France's newest 3-star chef Arnaud Donckele: "My goal has always been to bring emotion to my cooking"

Arnaud Donckele, a 35-year-old chef who heads up the kitchens at La Vague d'Or in Saint Tropez, became the 27th French chef to obtain three Michelin stars on Monday. The winner gives us a glimpse into his reactions to the victory and a look at some of the highlights of his career to date. The key to his success? Working with and learning from some masters of the world of haute cuisine. 

Relaxnews: What do these three stars mean to you?
Arnaud Donckele: This third star has brought a lot of joy to all those around me: the restaurant owner, my colleagues and everyone we represent at the restaurant. 

R.: When did you find out? How did you react?
AD: Michael Ellis, the director of the Michelin Guides, called me on Saturday to break the news. I was with my wife and I burst into tears. 

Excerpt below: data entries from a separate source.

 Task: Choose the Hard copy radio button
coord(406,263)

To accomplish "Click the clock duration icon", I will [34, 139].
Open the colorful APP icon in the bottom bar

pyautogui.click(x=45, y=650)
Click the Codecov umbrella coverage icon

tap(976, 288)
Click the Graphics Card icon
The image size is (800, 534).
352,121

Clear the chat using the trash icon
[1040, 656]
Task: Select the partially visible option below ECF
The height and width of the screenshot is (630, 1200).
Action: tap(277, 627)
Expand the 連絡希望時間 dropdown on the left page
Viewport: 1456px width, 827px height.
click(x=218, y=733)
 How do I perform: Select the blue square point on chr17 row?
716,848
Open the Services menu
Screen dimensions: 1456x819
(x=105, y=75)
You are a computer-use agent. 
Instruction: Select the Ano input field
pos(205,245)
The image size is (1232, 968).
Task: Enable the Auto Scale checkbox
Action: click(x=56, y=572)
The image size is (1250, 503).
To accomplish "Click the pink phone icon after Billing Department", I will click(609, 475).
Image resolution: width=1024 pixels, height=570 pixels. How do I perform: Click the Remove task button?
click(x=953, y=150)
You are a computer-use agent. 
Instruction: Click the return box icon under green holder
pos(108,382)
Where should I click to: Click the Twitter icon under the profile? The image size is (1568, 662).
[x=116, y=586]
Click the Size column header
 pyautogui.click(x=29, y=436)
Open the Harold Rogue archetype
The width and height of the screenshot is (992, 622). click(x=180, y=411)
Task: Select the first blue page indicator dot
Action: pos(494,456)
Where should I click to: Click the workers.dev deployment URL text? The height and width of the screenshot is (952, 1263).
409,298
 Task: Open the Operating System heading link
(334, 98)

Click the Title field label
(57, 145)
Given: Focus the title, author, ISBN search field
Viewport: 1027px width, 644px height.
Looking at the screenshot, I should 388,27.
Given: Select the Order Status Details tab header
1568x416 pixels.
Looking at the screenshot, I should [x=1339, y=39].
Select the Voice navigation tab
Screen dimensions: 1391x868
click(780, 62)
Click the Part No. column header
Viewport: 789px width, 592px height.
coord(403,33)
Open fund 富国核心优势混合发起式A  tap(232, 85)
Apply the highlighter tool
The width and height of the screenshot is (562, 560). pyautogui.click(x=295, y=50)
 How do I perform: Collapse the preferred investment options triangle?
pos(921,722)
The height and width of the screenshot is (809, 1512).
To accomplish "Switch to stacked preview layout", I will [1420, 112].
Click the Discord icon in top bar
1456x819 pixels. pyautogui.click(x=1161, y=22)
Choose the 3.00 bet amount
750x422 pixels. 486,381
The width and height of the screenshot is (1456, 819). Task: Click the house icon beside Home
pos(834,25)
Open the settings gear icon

R: At 35, you are a young chef, the youngest to ever have obtained three Michelin stars in France. Is it fair to say that this is the culmination of your career path?                                                                     AD: That would be a little premature. But let's just say that it is recognition for my work and for my team's work. These three stars are a reward for the philosophy I apply to my cooking as well as the daily efforts we all have to make, and that our wives often have to bear. 

R: Was a third star one of your goals?
AD: My goal has always been to bring emotion, even love, to my dishes. If the rest -- recognition, prizes, stars -- follows, great, but if it doesn't, it isn't the end of the world. It isn't exactly a hardship though [laughs], it's the icing on the cake.

R: Over the past few days, there were a lot of rumors circulating about you joining the Michelin France three-star elite. Did you believe it would happen?
Of course, I had heard the rumors. It was hard to believe, though. In such situations, what's most difficult is to stay calm and detached. If it all goes wrong, one can be extremely disappointed. It has already happened to other chefs in the past. 

R: Will this new status change the way you work?
AD: I hope not and I am confident that it won't. I am going to have to focus on staying at the top of my game. The day I change, it will probably be the beginning of the end. 

R: You earned your stripes with Michel Guérard, Alain Ducasse and Jean-Louis Nomicos. Which one inspired you the most?
AD: I was very lucky to work with Alain Ducasse. My relationship with Jean-Louis Nomicos is intangible. Put it this way: Guérard and Ducasse taught me how to read music whereas Nomicos showed me how to write a symphony. He taught me that it is important to write a story, to use your heart and your soul to create. I was very lucky. Just like many other things in life, you need support from the right people. When things were hard, these renowned chefs helped me to get back on track. 

R: As a new three-star chef, how will you surprise your customers' taste buds this spring? 
AD: I am currently working on an old recipe I want to revamp. It will be on the menu three weeks to a month after the restaurant opens on April 19 as I still want to fine-tune it. I want to reinvent snails from the region with fennel or tomato.